→ **Exercise objective**
Find out how many lines of the listing below include "agent" and report only that number.

-- Opening Marker --

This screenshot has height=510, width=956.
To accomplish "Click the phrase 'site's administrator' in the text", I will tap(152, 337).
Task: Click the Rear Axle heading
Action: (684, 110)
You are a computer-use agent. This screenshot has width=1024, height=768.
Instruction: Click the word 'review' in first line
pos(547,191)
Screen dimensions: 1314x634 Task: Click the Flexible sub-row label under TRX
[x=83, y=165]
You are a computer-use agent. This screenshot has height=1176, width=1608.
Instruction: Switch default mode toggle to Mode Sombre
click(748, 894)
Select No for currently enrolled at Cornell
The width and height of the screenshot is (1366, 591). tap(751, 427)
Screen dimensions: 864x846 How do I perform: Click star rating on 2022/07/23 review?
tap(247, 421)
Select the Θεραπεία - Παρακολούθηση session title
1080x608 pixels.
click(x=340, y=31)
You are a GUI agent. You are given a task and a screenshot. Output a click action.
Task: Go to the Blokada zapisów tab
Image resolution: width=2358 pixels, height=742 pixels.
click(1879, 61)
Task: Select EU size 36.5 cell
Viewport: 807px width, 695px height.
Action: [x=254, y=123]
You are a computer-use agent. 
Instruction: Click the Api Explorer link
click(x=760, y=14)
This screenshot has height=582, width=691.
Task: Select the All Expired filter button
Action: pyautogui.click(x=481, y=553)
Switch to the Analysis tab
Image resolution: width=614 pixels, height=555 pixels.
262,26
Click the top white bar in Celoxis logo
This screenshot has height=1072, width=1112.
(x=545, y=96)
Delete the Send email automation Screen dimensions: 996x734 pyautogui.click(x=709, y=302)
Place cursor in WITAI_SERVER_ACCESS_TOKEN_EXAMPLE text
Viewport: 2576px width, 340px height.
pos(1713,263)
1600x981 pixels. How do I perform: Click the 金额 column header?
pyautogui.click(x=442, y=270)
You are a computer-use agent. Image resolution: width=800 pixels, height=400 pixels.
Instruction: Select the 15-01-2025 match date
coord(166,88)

-- Closing Marker --

→ **Written solution**
5